Segment Start: INFORMATION SHOWN

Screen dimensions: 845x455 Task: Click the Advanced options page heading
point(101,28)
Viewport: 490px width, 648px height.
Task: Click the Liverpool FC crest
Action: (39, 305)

Segment End: INFORMATION SHOWN
Segment Start: INFORMATION SHOWN

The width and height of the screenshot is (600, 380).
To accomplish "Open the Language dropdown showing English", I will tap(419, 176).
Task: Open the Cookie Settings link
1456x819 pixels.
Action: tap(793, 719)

Segment End: INFORMATION SHOWN

*PROBLEM TO WORK ON:* Every line in the material above that has the word "Open" should be copied.

*EXPECTED OUTPUT:*
To accomplish "Open the Language dropdown showing English", I will tap(419, 176).
Task: Open the Cookie Settings link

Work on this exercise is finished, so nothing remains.